Purification ranked as the top challenge in protein expression research, according to a survey performed by a new research group that’s part of the Association of Biomolecular Resource Facilities.
The survey was previewed at ABRF’s annual conference in Tampa and was one of 11 such surveys and research projects undertaken by ABRF and its research groups during the past year that covered both proteomics and non-proteomics topics.
Proteomics- and protein-specific projects included work on standards and quantitative methods and technologies.
For its first research project, the new group, the Protein Expression Research Group, chose to do a survey to get a read on the concerns of researchers doing protein expression experiments.
ABRF formed PERG last year as a result of growing demand from researchers whose work was becoming throttled by the complexities of protein expression work, says Michael Doyle, a PERG member and group leader of the Protein Biochemistry Core Laboratory at Bristol-Myers Squibb Pharmaceutical Research.
“It’s becoming a bigger and bigger bottleneck in the scientific industry at large, particularly in the pharmaceutical industry, but also in academia,” he says.
In a presentation at the conference, John Hawes, a PERG member and assistant professor of chemistry and biochemistry at the University of Miami, Ohio, says that PERG’s goal is similar to all the other research groups of ABRF: to educate the organization’s members and the scientific community about the tools and technologies available, in this case for “maximizing expression and purity of recombinant proteins.”
In total, 33 laboratories responded to the PERG survey.

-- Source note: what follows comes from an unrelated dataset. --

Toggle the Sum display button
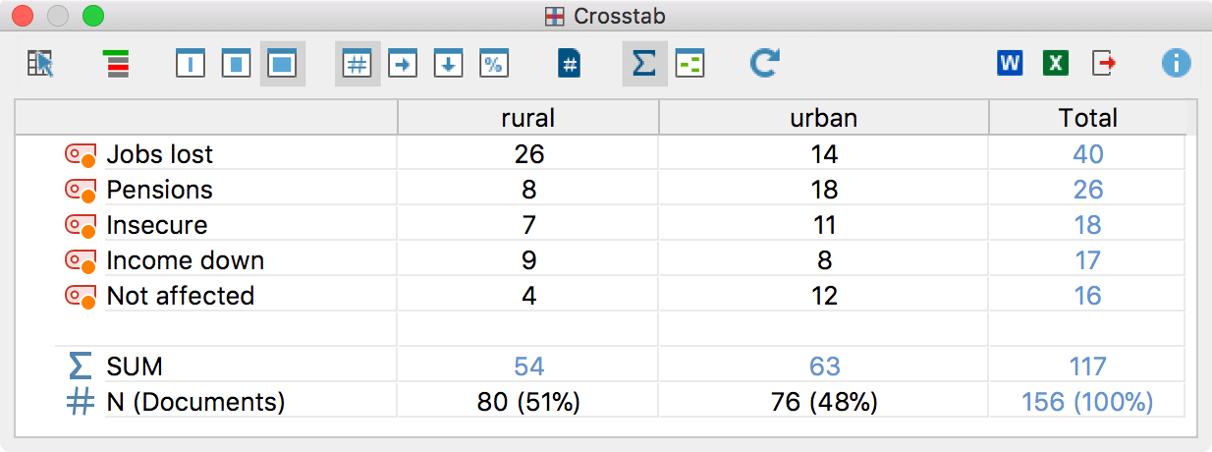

When asked what process was the biggest problem in their laboratories, 44 researchers answered purification, making it the top problem by a 2-to-1 margin over mammalian expression, which was cited as the second-biggest problem.
PERG members did not expect the finding. “I thought it was going to be more in expression,” Doyle says.
— Tony Fong
GenoLogics and Proteome Software partnered to sell a bundled lab and data management system. The system, called Proteus-Analytics, combines GenoLogics’ Proteus lab and data system with Proteome’s ScaffoldBatch protein visualization and identification software to help researchers manage their data and confirm protein identifications.
Oklahoma State University’s department of entomology and plant pathology will be using Syngene’s Dymension to study the two-dimensional protein profiles of aphids, honey bees, termites, and ticks, according to the company.
NeoGenomics and Power3 Medical Products have put in place a contract research organization to sell Power3’s protein biomarker-based diagnostics. As part of the deal, NeoGenomics has a non-exclusive license to Power3’s protein biomarker intellectual property. The CRO is expected to be operational by the end of the year.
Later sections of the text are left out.